▶ Arbeitsaufträge:
a: Fasse den Absatz im Textauszug, der mit „In dieser Zeit führte Israels Politik“ beginnt, kürzer zusammen und behalte dabei seine wesentlichen Fakten bei.
b: Schreibe aus dem Textauszug die Passage zwischen „In dieser Zeit“ und „gesellschaftlicher Bewegungen führte.“, beide eingeschlossen, wortgetreu ab.

▶ Textauszug:

========================================

Der Sechstagekrieg von 1967, in dem Israel Ost-Jerusalem, das Westjordanland, Gaza, die Sinai-Halbinsel und die Golanhöhen besetzte, führte zu großen Verlusten und tiefem Gefühl der Scham, Erniedrigung und Ohnmacht in den muslimischen Gesellschaften. Diese Ereignisse wurden im kollektiven Gedächtnis als „gewähltes Trauma“ verankert. Die schwere Niederlage der „mächtigen“ arabischen Armeen gegenüber Israel führte zu einem erheblichen Verlust an Anziehungskraft der sozialistischen arabischen Nationalismus-Ideologie, die zuvor als Erlösungsdoktrin geglaubt wurde. Die Führung von Gamal Abdel Nasser in Ägypten verlor nach dem Krieg an Prestigewert, und der Einfluss des Nasserismus als „Befreiungs-Ideologie“ schwächte sich erheblich.
In dieser Zeit führte Israels Politik der Besatzung und demografischen Umstrukturierung zur Vertreibung von Hunderttausenden Palästinensern, was eine humanitäre Krise in den palästinensischen Flüchtlingslagern auslöste. Diese Krise deutete auf das kollektive Versagen arabischer Staaten hin und führte zu einer schwindenden Vertrauensbasis gegenüber den Regierungen in der muslimischen Welt. Besonders die Unfähigkeit arabischer Staaten, einen effektiven Widerstand gegen Israel zu leisten, verstärkte die Wahrnehmung, dass die Staaten im Kampf gegen den Kolonialismus und Imperialismus versagt hätten, was wiederum zu einem Aufstieg nicht-staatlicher Akteure und gesellschaftlicher Bewegungen führte.

========================================

▶ Datenauszüge:
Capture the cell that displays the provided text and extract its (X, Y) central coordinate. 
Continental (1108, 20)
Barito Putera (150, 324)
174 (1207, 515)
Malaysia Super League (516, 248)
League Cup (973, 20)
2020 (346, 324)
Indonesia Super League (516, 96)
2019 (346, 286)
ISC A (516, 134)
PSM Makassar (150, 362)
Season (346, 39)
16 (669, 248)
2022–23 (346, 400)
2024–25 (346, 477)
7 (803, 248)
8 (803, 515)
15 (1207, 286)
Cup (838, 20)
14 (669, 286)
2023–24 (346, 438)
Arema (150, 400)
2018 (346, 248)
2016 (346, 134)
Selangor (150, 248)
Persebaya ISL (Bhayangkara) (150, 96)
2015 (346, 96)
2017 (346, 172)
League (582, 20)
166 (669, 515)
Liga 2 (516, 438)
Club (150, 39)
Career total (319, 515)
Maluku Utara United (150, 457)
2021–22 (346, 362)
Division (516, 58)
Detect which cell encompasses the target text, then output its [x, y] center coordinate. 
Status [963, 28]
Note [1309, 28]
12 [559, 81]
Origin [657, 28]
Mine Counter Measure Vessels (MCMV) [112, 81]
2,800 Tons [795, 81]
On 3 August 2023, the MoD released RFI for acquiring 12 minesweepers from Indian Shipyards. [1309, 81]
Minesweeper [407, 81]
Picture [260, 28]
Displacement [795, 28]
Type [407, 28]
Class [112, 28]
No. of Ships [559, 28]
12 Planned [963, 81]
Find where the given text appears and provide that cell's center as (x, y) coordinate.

========================================

▶ Antworten:
a: In dieser Zeit vertrieb Israels Politik der Besatzung und demografischen Umstrukturierung Hunderttausende Palästinenser und löste eine humanitäre Krise in den Flüchtlingslagern aus. Diese Krise zeigte das kollektive Versagen der arabischen Staaten und ließ das Vertrauen in die Regierungen der muslimischen Welt schwinden. Vor allem die Unfähigkeit zu wirksamem Widerstand gegen Israel ließ die Staaten als gescheitert im Kampf gegen Kolonialismus und Imperialismus erscheinen. Das führte zum Aufstieg nicht-staatlicher Akteure und gesellschaftlicher Bewegungen.

b:
In dieser Zeit führte Israels Politik der Besatzung und demografischen Umstrukturierung zur Vertreibung von Hunderttausenden Palästinensern, was eine humanitäre Krise in den palästinensischen Flüchtlingslagern auslöste. Diese Krise deutete auf das kollektive Versagen arabischer Staaten hin und führte zu einer schwindenden Vertrauensbasis gegenüber den Regierungen in der muslimischen Welt. Besonders die Unfähigkeit arabischer Staaten, einen effektiven Widerstand gegen Israel zu leisten, verstärkte die Wahrnehmung, dass die Staaten im Kampf gegen den Kolonialismus und Imperialismus versagt hätten, was wiederum zu einem Aufstieg nicht-staatlicher Akteure und gesellschaftlicher Bewegungen führte.